PASSAGE GIVEN
◇ ◇ ◇

Having worked extensively with the Kinect for 3D sensing in the past, I've always wanted to build a tool for converting dense point clouds into simplified approximations consisiting of a minimal number of planes and simple solids. Such a tool could be used to capture parametric measurements of spaces and objects that would be incredibly useful in different design processes, particularly game design, vfx prototyping, industrial design, and installation/interior design.
There is significant prior work in this area clustered in two main areas: reverse engineering and level of detail rendering. My contribution will differ from the existing work in that it will focus on the properties of point clouds from common contemporary low-end sensing systems, particularly the Kinect and 123D Catch.
After surveying the broad body of relevant literature, I decided to implement an approach based on the changing orientation of estimated point normals, largely based on [Castillo and Zhao]. This approach broadly consists of 3 steps: use principal component analysis or total least squares on each point's nearest neighbors to estimate a normal for the point, build an adjacency matrix comparing the angle of each point's estimated normal with all the other points, run connected components over this adjacency matrix to segment the point cloud into a set of distinct faces. My addition to this approach is then to take the computed segments and discard all points interior to each segment, producing a point cloud with a small fraction of the number of points that still captures the shape of each distinct object.
Note: Castillo and Zhao outline an additional noise reduction step where they add a minimization constraint to their total least squares procedure that attempts to reduce orthogonality mismatch in the estimated normals. I skipped this step so that I could use the more straightforward-to-implement vanilla PCA. While this will produce worse segmentation results (especially around gradually curved surfaces) it should be good enough for a proof-of-concept with the possibility of adding aditional noise reduction later.

◇ ◇ ◇

(Entries for locating text and elements)
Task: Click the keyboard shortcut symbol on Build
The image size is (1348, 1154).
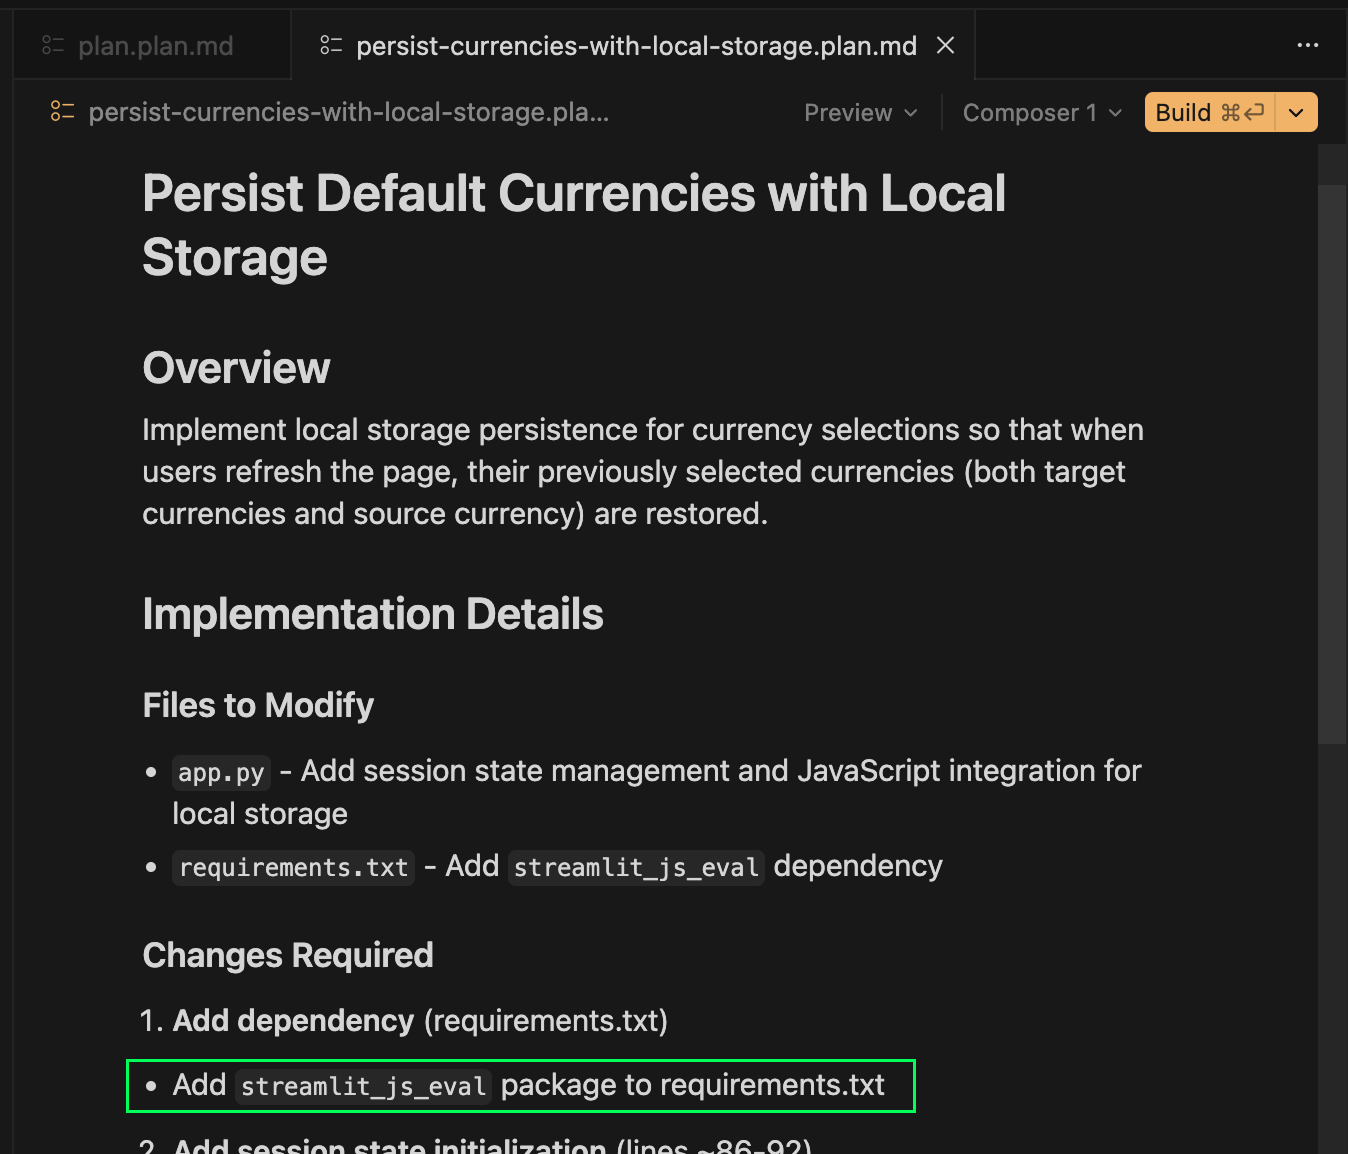Action: 1243,113
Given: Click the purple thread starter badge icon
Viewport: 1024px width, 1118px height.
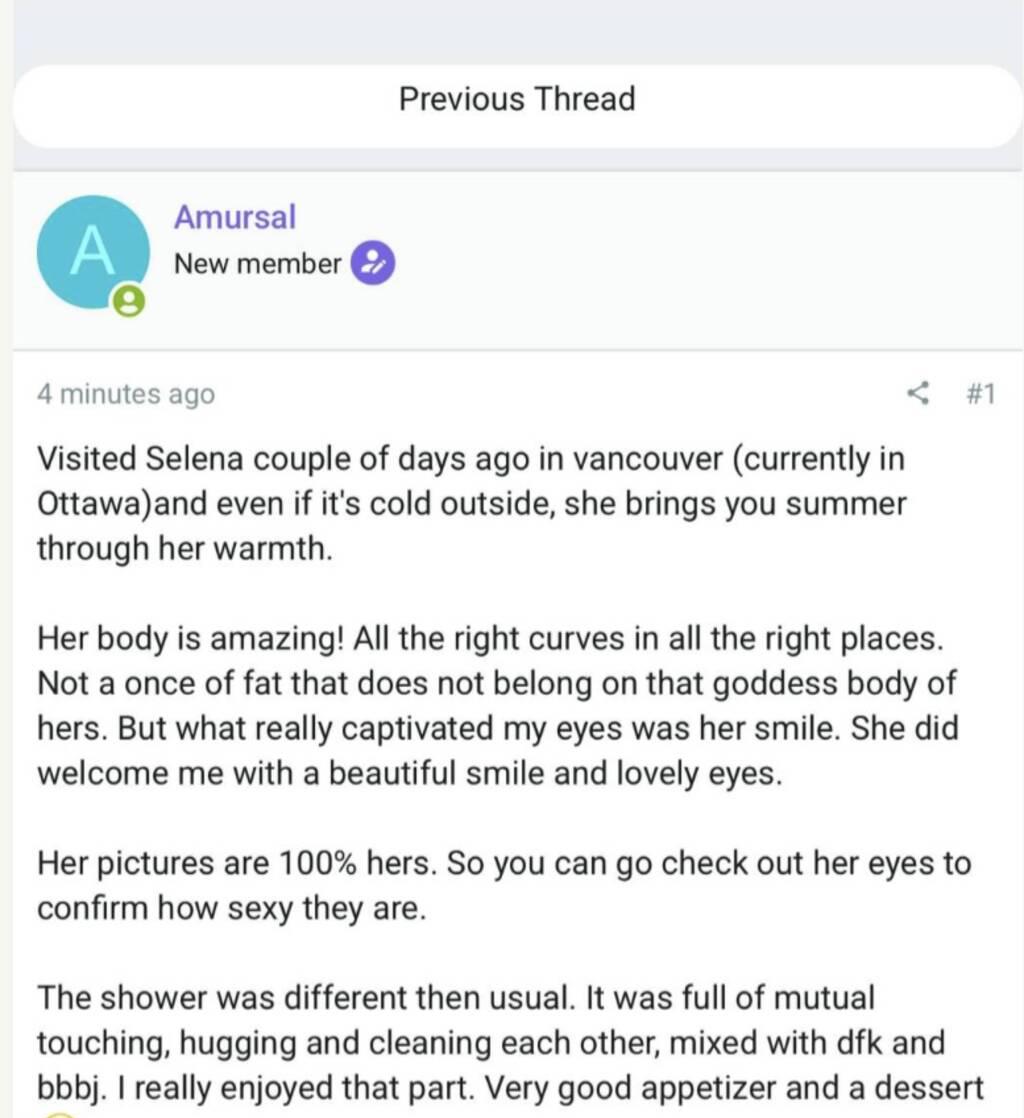Looking at the screenshot, I should (x=371, y=264).
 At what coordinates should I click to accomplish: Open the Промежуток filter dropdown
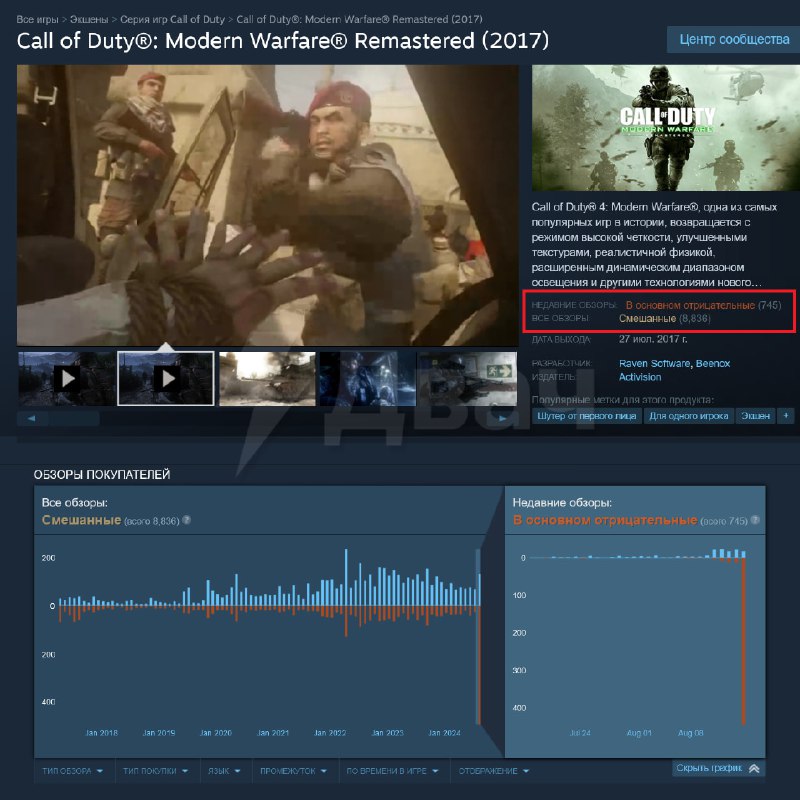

◇ ◇ ◇

COMPLETE THE FOLLOWING
**a)** Rewrite the post on simplifying point clouds from "Having worked extensively" up to and including "and 123D Catch.", changing "the Kinect" to "the depth camera" throughout.
**b)** Extend the post on simplifying point clouds, picking up after its final sentence.
None of the material is needed here.

FINAL ANSWERS
**a)**
Having worked extensively with the depth camera for 3D sensing in the past, I've always wanted to build a tool for converting dense point clouds into simplified approximations consisiting of a minimal number of planes and simple solids. Such a tool could be used to capture parametric measurements of spaces and objects that would be incredibly useful in different design processes, particularly game design, vfx prototyping, industrial design, and installation/interior design.
There is significant prior work in this area clustered in two main areas: reverse engineering and level of detail rendering. My contribution will differ from the existing work in that it will focus on the properties of point clouds from common contemporary low-end sensing systems, particularly the depth camera and 123D Catch.

**b)**
I chose to use OpenFrameworks as my platform of choice for implementation. I know its ofMesh implementation quite well and knew that it would be a good platform for efficiently storing and comparing normals. Further, the performance (and low-level control ver memory) of C++ is valuable when doing relatively intensive computational tasks on hundreds of thousands of points. Finally, I released two libraries built as part of this project as open source contributions to the OpenFrameworks community: ofxANN, a wrapper for the libANN aproximate nearest neighbor library. And ofxPCA, a PCA implementation based on Eigen, a highly optimized and extremely portable C++ library of linear algebra routines.
I had some limited success segmenting the point cloud based on this technique. However, the noise in the estimated normals required very large point neighborhoods to be considered and the resulting segmentation was so fragmented that it had very limited utility as a simplification technique. I did skip the noise reduction technique described by Castillo and Zhao so future work implementing that could dramatically improve the results.
Final point cloud segmentation acheived:
Doing initial reading it looks like a segmentation step before fitting may be crucial. A new segmentation method for point cloud data presents a good review of segmentation methods. They're split into: edge-detection methods, region-growing, and hybrid methods. Representative papers for each of these approaches are: Segmented descriptions of 3-D surfaces [Fan et al] and Segmentation and Classification of Range Images [Hoffman and Jain], respectively.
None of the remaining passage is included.